Records from a data source
★ ★ ★ ★

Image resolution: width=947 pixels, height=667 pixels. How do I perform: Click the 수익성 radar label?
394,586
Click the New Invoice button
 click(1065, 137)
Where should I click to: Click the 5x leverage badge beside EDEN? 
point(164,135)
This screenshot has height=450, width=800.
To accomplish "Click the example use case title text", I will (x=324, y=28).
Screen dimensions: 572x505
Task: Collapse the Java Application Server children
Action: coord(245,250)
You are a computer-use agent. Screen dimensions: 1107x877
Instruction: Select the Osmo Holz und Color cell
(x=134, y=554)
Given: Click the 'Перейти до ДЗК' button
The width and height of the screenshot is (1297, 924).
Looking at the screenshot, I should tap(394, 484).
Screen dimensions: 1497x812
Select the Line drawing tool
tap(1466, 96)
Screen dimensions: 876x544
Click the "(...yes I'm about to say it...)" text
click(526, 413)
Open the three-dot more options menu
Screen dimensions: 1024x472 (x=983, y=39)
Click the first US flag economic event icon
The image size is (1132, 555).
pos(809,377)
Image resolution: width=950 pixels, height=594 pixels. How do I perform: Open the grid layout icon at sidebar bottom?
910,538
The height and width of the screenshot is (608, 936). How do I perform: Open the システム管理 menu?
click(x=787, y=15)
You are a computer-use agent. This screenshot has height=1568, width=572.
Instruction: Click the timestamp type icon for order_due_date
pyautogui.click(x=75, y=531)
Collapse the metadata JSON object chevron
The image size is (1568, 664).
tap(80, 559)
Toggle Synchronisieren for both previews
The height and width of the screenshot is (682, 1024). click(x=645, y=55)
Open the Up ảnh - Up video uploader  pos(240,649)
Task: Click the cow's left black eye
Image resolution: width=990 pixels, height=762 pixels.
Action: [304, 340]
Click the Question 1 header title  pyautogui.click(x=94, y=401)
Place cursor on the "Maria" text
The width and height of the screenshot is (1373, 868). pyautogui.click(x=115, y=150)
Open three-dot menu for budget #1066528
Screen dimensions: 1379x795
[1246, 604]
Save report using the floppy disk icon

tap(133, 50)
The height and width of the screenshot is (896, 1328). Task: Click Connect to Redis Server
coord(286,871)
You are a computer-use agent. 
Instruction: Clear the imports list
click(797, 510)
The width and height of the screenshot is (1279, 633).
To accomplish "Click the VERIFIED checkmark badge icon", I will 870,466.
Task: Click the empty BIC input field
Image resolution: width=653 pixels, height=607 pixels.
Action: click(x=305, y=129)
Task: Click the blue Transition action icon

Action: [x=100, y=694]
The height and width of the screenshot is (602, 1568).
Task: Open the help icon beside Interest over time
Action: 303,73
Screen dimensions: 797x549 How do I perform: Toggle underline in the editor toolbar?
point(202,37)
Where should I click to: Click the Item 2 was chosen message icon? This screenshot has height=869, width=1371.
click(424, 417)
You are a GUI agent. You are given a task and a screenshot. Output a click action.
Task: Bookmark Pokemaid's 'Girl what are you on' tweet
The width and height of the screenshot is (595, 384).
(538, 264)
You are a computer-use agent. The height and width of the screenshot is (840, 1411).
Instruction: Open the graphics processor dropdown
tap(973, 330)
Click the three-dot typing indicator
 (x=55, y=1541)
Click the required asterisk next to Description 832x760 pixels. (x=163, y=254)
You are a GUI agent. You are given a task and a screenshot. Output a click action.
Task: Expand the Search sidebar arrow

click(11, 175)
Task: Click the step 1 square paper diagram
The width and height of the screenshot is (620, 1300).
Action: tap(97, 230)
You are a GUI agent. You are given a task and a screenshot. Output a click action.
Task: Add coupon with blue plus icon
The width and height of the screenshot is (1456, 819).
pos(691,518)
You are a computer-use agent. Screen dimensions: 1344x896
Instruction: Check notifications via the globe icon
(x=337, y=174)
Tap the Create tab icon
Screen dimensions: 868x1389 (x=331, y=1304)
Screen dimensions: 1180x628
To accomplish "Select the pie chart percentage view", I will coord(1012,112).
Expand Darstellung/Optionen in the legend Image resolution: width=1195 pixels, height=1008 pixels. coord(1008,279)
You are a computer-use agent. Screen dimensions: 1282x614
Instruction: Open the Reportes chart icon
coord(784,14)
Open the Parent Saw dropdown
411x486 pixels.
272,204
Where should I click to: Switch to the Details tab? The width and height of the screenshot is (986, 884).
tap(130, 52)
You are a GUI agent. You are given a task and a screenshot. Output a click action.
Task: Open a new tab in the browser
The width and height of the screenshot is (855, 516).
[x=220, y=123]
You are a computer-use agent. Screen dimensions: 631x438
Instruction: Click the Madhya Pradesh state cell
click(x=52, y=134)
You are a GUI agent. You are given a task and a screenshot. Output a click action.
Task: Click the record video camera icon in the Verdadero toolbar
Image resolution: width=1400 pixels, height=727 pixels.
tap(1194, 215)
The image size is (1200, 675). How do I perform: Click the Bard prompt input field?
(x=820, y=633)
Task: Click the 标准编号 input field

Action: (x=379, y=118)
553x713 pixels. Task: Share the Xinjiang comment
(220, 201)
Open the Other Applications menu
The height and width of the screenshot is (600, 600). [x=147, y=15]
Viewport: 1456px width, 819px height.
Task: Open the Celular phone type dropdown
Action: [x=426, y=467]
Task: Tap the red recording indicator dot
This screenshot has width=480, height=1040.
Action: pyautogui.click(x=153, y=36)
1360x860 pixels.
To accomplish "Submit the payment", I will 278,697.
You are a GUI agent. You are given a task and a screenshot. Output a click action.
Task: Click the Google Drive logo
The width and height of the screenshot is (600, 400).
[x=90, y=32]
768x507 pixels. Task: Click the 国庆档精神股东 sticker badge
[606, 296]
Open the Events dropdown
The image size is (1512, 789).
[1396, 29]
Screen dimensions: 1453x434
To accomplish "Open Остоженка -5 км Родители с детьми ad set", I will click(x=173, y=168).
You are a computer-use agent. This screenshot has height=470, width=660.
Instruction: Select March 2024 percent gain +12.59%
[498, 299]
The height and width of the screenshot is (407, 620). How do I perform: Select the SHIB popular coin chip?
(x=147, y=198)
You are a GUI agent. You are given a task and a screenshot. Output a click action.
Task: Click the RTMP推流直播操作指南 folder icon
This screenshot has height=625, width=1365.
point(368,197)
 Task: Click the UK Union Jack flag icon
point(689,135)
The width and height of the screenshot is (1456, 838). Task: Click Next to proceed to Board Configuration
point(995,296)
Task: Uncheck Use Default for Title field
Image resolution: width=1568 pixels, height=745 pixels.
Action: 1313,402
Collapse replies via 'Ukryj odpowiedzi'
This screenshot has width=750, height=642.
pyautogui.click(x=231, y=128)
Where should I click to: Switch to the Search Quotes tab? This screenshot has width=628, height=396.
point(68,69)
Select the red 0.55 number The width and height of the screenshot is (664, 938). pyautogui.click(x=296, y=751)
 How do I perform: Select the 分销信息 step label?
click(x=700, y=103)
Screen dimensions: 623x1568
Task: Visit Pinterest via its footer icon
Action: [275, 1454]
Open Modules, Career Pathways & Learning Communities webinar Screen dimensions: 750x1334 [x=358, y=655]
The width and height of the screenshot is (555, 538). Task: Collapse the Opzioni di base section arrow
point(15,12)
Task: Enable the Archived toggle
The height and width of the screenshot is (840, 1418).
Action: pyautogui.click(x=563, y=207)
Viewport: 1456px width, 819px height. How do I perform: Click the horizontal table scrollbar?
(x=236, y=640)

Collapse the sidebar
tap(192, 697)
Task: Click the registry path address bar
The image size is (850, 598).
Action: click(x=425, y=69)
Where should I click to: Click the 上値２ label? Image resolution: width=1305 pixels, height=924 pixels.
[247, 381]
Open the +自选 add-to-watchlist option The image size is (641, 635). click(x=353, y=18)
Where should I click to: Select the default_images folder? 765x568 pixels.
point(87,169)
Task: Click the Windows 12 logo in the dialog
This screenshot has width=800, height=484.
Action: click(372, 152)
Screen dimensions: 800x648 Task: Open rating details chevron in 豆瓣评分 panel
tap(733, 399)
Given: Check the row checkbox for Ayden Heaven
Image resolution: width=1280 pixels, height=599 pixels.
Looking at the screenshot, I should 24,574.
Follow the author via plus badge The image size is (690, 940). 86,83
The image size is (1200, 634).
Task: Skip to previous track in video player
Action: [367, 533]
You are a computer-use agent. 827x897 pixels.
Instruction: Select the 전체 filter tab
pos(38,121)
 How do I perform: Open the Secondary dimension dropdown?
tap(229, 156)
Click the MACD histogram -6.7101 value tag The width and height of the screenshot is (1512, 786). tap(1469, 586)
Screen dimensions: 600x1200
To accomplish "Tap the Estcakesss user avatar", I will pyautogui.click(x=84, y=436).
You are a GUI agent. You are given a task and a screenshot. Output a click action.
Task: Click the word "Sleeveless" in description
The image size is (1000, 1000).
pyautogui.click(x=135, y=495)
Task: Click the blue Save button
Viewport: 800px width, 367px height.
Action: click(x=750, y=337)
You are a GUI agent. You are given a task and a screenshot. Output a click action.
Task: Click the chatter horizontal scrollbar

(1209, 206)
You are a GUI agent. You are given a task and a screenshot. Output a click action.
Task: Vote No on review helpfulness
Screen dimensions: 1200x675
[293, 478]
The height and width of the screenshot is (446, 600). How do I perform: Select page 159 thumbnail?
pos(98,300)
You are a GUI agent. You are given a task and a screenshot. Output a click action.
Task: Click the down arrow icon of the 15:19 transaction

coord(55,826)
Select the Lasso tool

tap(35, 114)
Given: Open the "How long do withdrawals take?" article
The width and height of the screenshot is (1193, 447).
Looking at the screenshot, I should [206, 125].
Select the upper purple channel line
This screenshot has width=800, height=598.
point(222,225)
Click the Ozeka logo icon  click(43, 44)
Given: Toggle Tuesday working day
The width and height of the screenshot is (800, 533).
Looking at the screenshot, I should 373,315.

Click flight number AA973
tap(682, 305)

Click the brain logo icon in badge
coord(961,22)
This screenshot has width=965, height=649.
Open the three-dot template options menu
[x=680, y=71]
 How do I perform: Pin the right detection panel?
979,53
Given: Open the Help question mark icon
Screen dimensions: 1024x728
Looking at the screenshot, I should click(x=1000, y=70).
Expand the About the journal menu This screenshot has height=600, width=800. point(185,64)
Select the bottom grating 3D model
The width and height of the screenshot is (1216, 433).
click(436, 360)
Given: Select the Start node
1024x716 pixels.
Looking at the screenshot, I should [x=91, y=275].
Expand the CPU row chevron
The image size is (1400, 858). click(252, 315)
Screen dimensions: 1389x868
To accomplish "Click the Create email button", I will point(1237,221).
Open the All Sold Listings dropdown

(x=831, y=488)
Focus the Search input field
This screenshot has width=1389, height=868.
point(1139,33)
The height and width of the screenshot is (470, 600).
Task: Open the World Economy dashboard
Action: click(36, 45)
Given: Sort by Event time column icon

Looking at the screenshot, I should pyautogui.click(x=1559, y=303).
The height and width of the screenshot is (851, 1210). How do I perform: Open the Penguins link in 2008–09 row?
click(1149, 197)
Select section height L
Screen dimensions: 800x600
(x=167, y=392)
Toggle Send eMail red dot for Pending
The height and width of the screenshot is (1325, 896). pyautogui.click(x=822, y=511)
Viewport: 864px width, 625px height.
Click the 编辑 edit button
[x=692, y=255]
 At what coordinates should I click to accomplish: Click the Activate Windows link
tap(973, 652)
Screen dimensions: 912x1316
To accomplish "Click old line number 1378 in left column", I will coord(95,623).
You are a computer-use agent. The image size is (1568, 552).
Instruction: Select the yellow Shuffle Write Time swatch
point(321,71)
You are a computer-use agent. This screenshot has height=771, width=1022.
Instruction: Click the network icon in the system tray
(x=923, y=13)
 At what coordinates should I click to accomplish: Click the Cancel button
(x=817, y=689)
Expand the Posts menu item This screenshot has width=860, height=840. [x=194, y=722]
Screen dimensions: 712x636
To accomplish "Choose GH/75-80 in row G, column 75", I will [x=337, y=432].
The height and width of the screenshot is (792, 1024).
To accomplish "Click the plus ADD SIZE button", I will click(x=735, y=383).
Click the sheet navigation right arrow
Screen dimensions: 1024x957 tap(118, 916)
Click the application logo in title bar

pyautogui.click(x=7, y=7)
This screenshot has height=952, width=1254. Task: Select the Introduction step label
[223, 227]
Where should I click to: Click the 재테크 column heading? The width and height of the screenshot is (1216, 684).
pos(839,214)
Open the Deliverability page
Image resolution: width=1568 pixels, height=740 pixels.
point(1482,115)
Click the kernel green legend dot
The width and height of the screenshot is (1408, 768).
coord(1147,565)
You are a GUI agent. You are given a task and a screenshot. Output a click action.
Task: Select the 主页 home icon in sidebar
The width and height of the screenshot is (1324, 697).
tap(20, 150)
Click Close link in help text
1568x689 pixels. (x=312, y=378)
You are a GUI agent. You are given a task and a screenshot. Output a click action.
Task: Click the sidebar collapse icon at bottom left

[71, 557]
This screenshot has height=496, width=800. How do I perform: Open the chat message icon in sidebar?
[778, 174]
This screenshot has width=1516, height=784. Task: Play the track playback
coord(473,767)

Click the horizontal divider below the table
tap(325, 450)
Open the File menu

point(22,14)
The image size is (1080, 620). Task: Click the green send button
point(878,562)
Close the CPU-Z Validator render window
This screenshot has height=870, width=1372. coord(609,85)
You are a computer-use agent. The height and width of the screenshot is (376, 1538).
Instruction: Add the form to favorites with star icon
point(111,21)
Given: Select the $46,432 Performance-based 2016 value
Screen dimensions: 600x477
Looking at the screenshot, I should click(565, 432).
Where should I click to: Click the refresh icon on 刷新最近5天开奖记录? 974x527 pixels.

★ ★ ★ ★

- [Exercise] Scan the lines above, and whenever one holds the string "computer", copy it.

- [Solution to this task]
You are a computer-use agent. Screen dimensions: 1107x877
You are a computer-use agent. This screenshot has height=1568, width=572.
You are a computer-use agent. 
You are a computer-use agent. The height and width of the screenshot is (840, 1411).
You are a computer-use agent. Screen dimensions: 1344x896
You are a computer-use agent. Screen dimensions: 1282x614
You are a computer-use agent. Screen dimensions: 631x438
You are a computer-use agent. This screenshot has height=470, width=660.
You are a computer-use agent. 827x897 pixels.
You are a computer-use agent. The image size is (1568, 552).
You are a computer-use agent. This screenshot has height=771, width=1022.
You are a computer-use agent. The height and width of the screenshot is (376, 1538).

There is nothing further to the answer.